Effect of pendant group length upon metal ion complexation in acetonitrile by di-ionized calix[4]arenes bearing two dansyl fluorophores.

A series of three di-ionizable calix[4]arenes with two pendant dansyl (1-dimethylaminonaphthalene-5-sulfonyl) groups linked to the lower rims was synthesized. Structures of the three ligands were identical except for the length of the spacers which connected the two dansyl groups to the calix[4]arene scaffold. Following conversion of the ligands into their di-ionized di(tetramethylammonium) salts, absorption and emission spectrophotometry were utilized to probe the influence of metal cation (Li+, Na+, K+, Rb+, Cs+, Mg2+, Ca2+, Sr2+, Ba2+, Ag+, Cd2+, Co2+, Fe2+, Hg2+, Mn2+, Pb2+, Zn2+ and Fe3+) complexation in acetonitrile.

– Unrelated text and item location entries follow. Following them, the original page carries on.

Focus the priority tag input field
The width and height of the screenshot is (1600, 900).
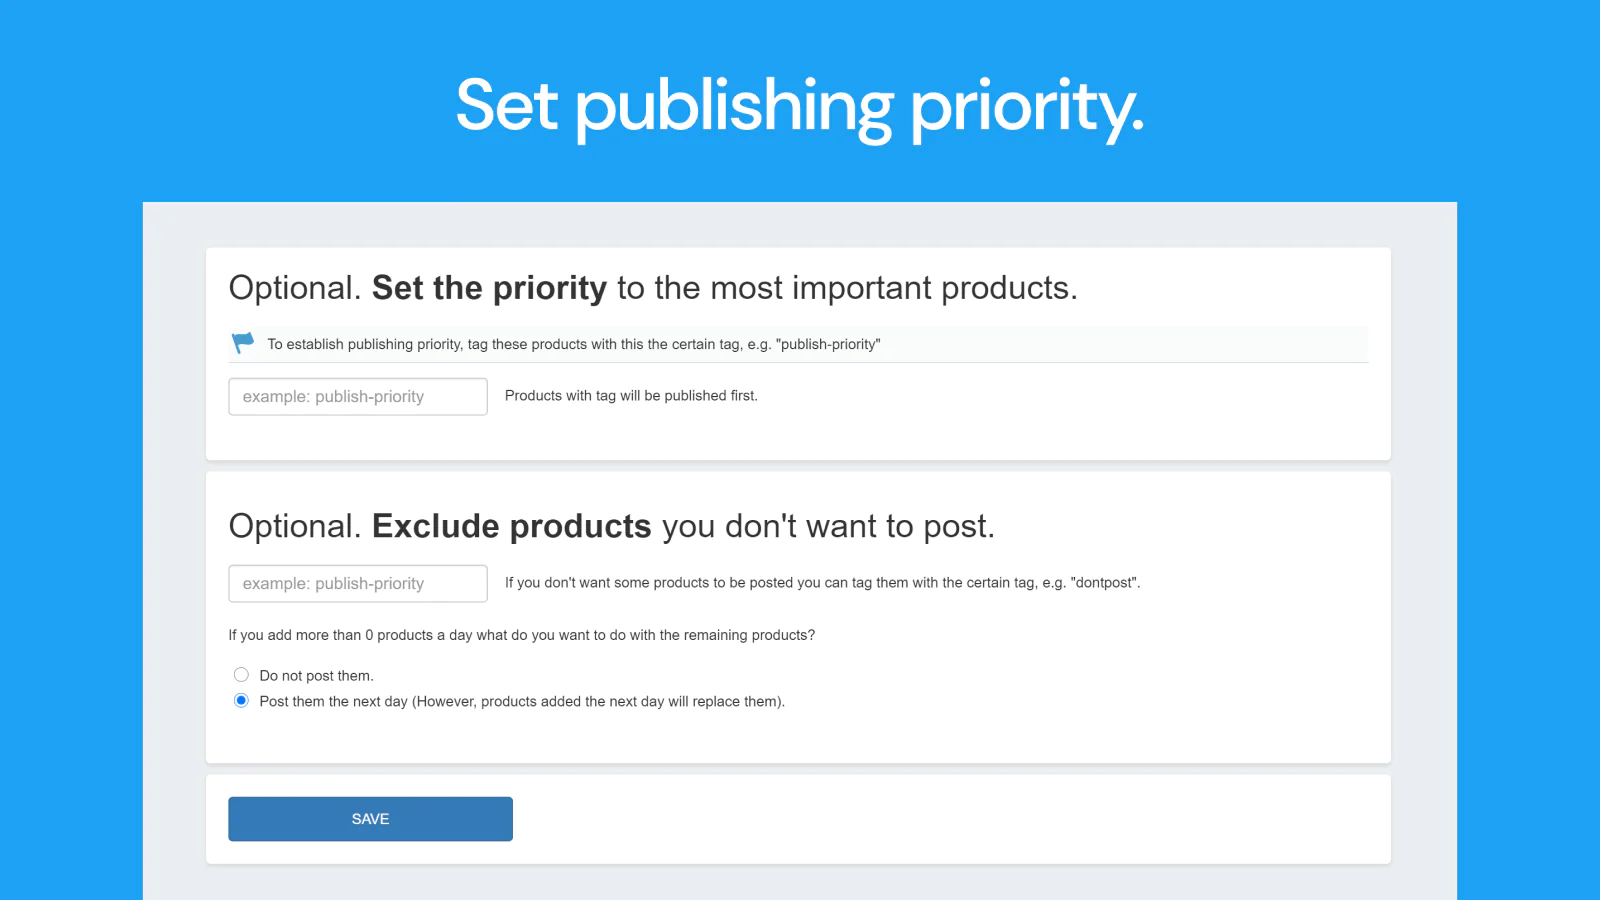click(358, 396)
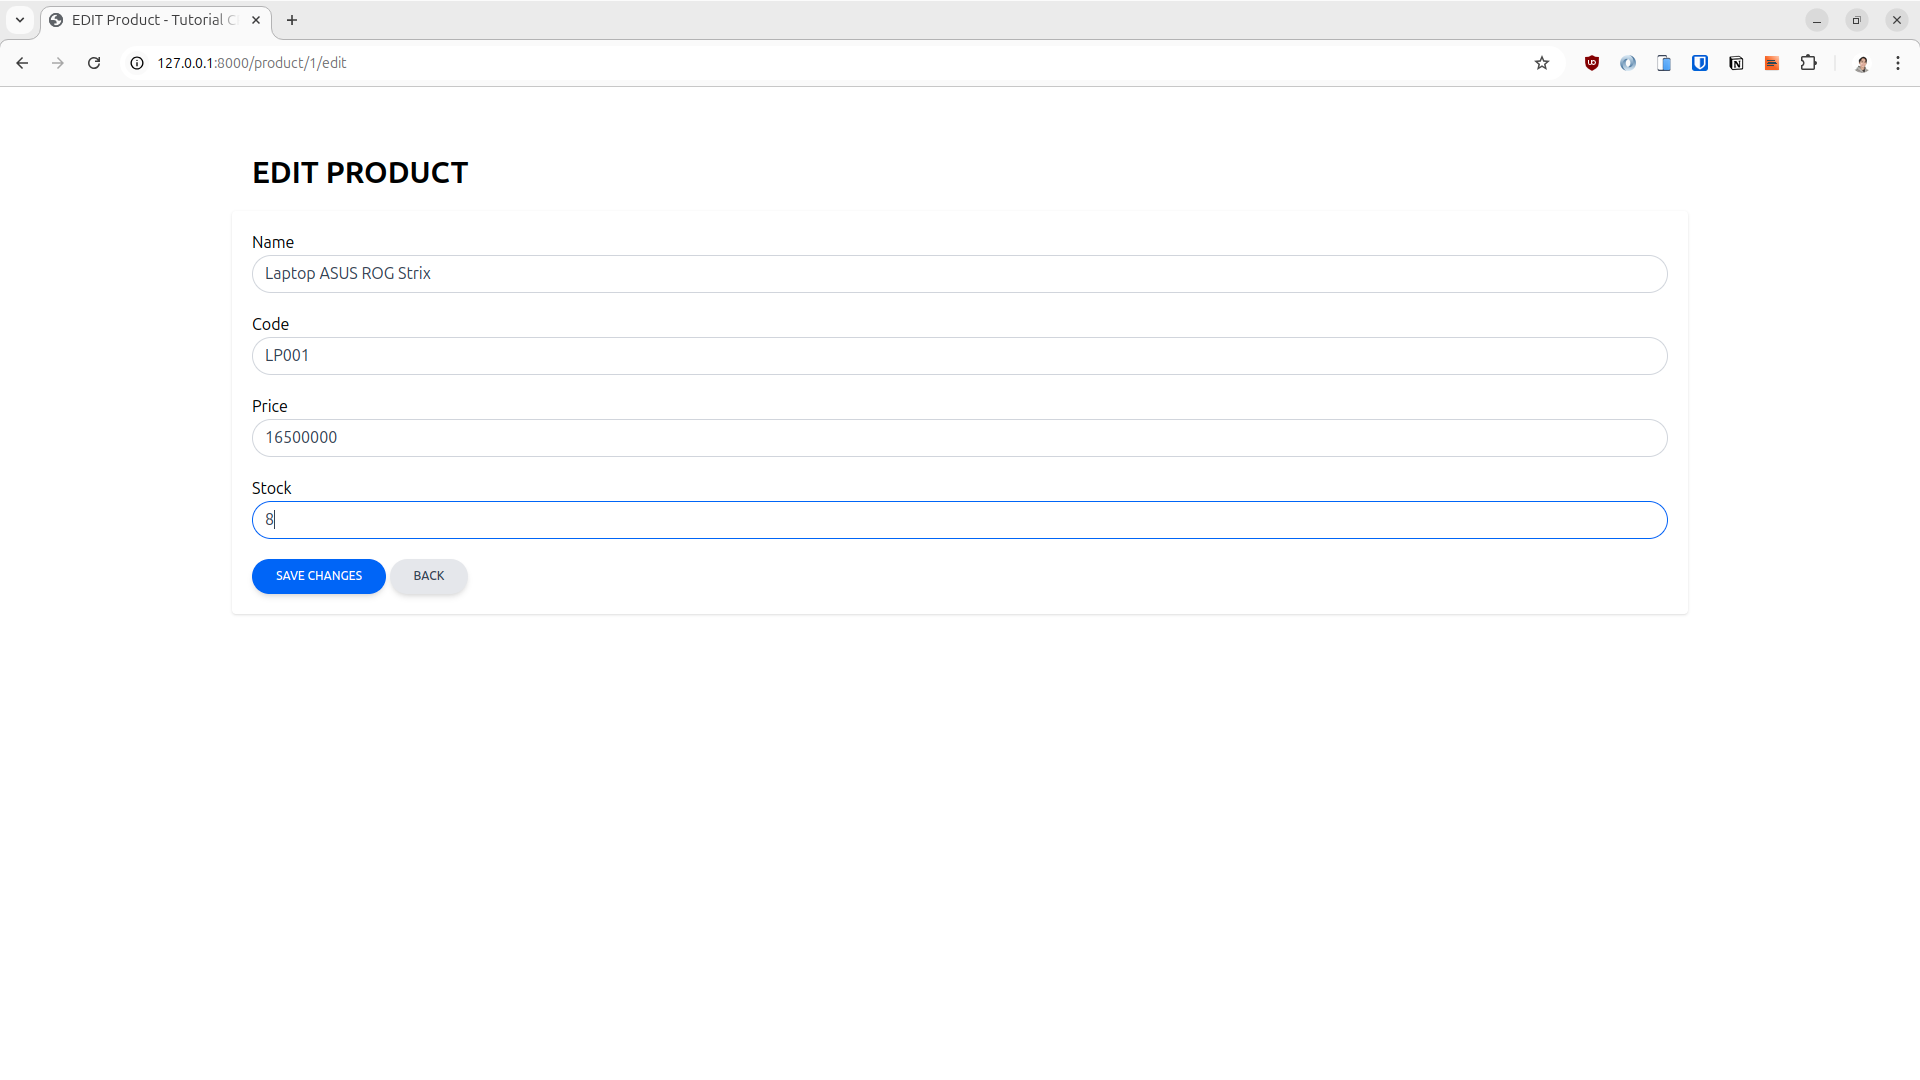Viewport: 1920px width, 1080px height.
Task: Open the browser profile avatar
Action: [1863, 62]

Upon complexation with these metal cations, emission spectra underwent marked red shifts and quenching of the dansyl group fluorescence for the di-ionized ligand with the shortest spacer. A similar effect was noted for the di-ionized ligand with an intermediate spacer for all of the metal ions, except Ba2+. For the di-ionized ligand with the longest spacer, the metal cations showed different effects on the emission spectrum. Li+, Mg2+, Ca2+ and Ba2+ caused enhancement of emission intensity with a red shift. Other metal cations produce quenching with red shifts in the emission spectra. Transition metal cations interacted strongly with all three di-ionized ligands. In particular, Fe3+ and Hg2+ caused greater than 99% quenching of the dansyl fluorescence in the di-ionized ligands.